IL-10 is required for prevention of necrosis in the small intestine and mortality in both genetically resistant BALB/c and susceptible C57BL/6 mice following peroral infection with Toxoplasma gondii

The role for IL-10 in the immunopathogenesis of acute toxoplasmosis following peroral infection was examined in both genetically susceptible C57BL/6 and resistant BALB/c mice. C57BL/6-background IL-10-targeted mutant (IL-10(-/-)) mice all died in 2 wk after infection with 20 cysts of the ME49 strain, whereas only 20% of control mice succumbed. Histological studies revealed necrosis in the small and large intestines and livers of infected IL-10(-/-) mice. The necrosis in the small intestine was the most severe pathologic response and was not observed in control mice. Treatment of infected IL-10(-/-) mice with either anti-CD4 or anti-IFN-γ mAb prevented intestinal pathology and significantly prolonged time to death. Treatment of these animals with anti-IL-12 mAb also prevented the pathology. Significantly greater amounts of IFN-γ mRNA were detected in the lamina propria lymphocytes obtained from the small intestine of infected IL-10(-/-) mice than those from infected control mice.
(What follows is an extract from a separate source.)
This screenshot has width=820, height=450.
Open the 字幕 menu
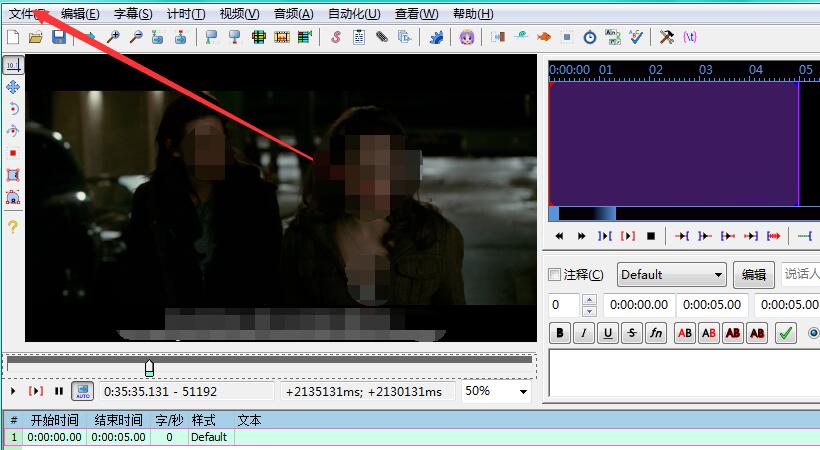pos(133,13)
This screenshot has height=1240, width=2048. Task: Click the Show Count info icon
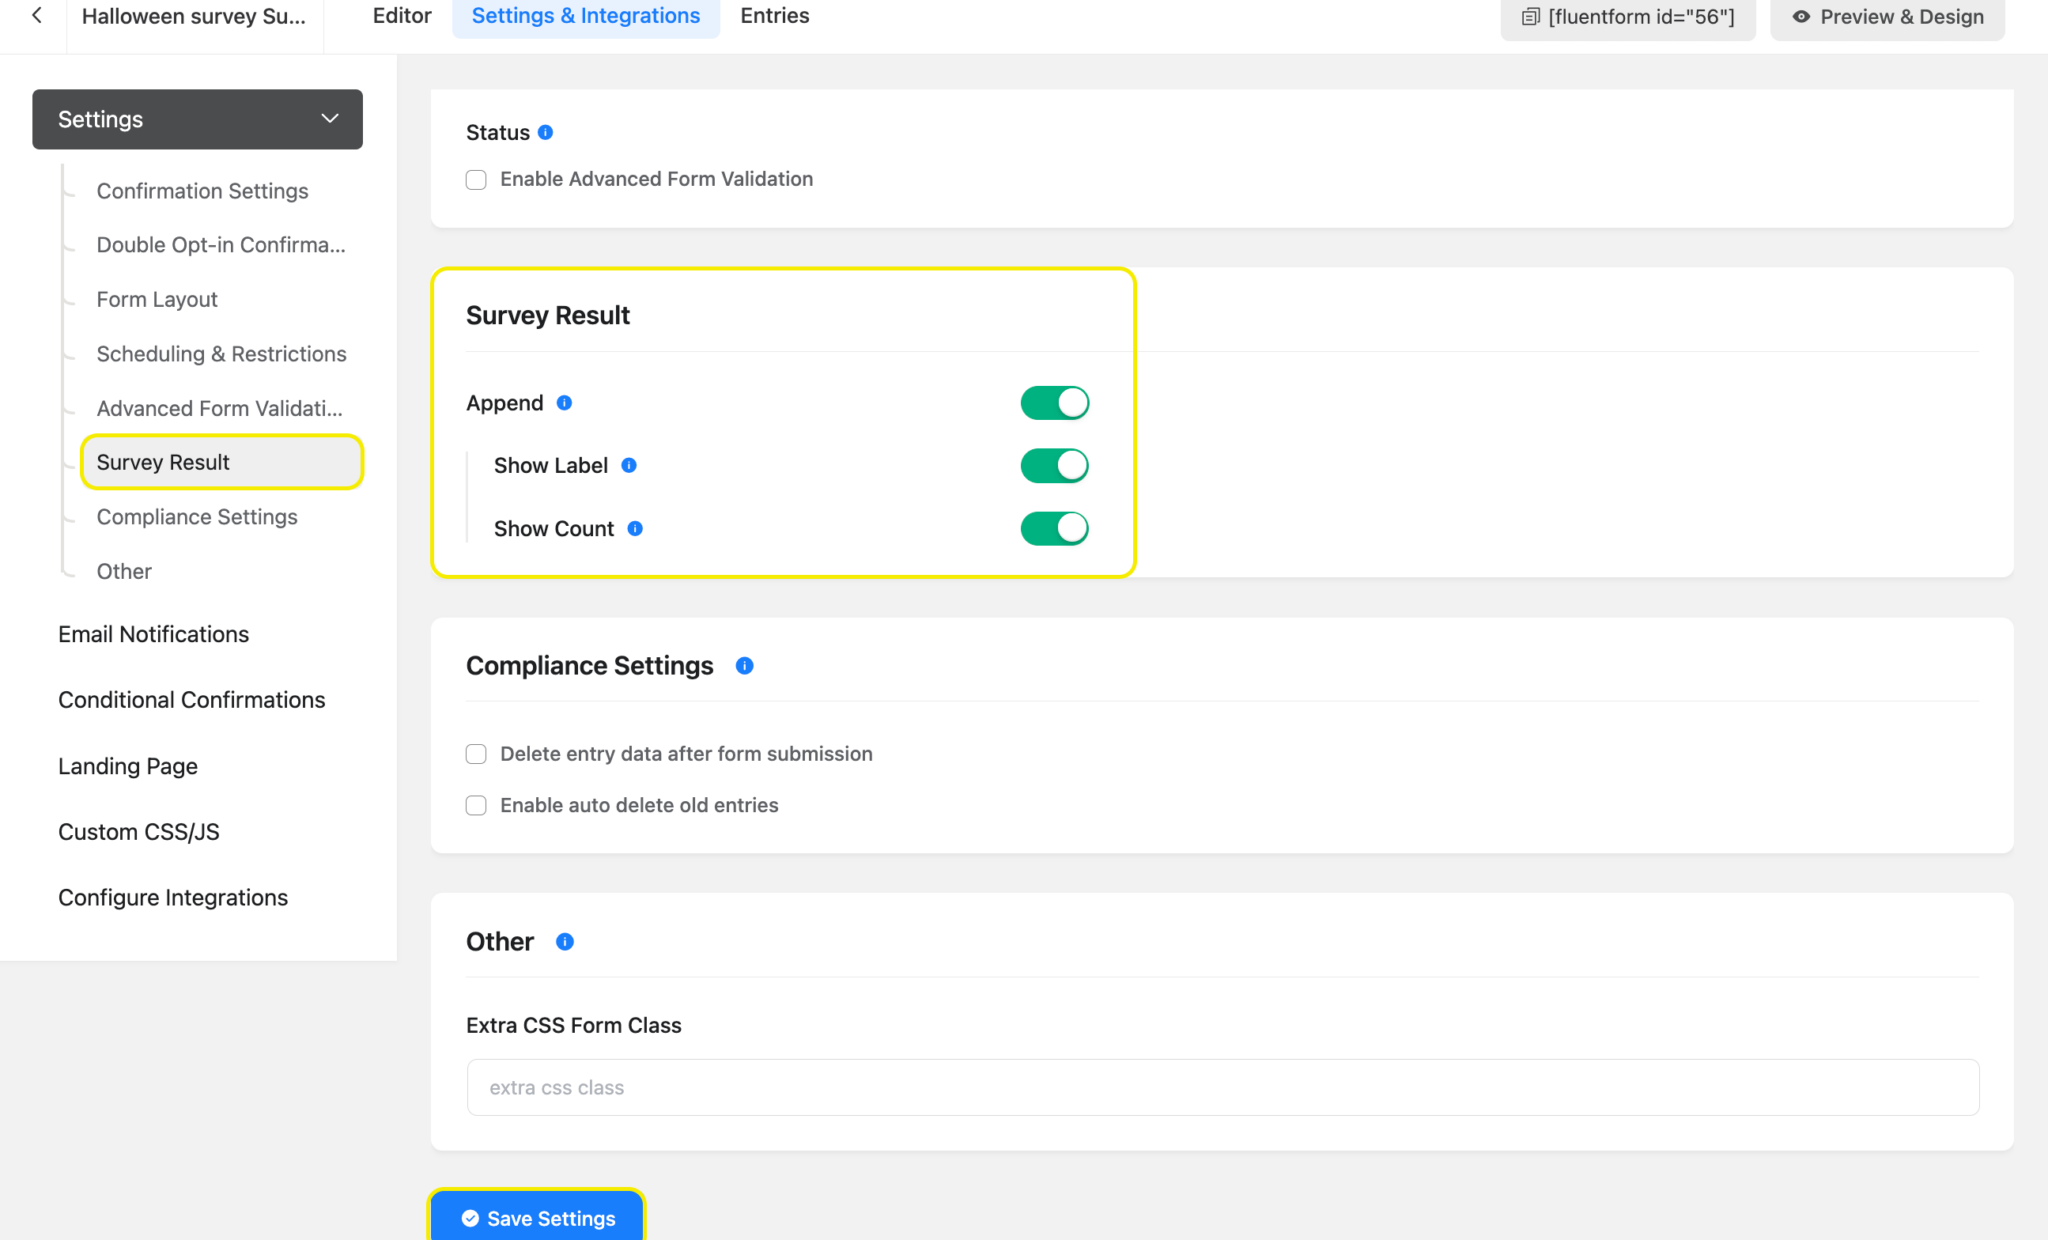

In common with C57BL/6-background IL- 10(-/-) mice, BALB/c-background IL-10(-/-) mice all died developing intestinal pathology after infection. Control BALB/c mice all survived even after infection with 100 cysts and did not develop the intestinal lesions. Treatment with anti-IFN-γ mAb prevented the pathology and prolonged time to death of the infected IL-10(-/-) mice. These results strongly suggest that IL-10 plays a critical role in down-regulating IFN-γ, production in the small intestine following sublethal peroral infection with Toxoplasma gondii and that this down-regulatory effect of IL-10 is required for prevention of development of IFN-γ,-mediated intestinal pathology and mortality in both genetically resistant BALB/c and susceptible C57BL/6 mice.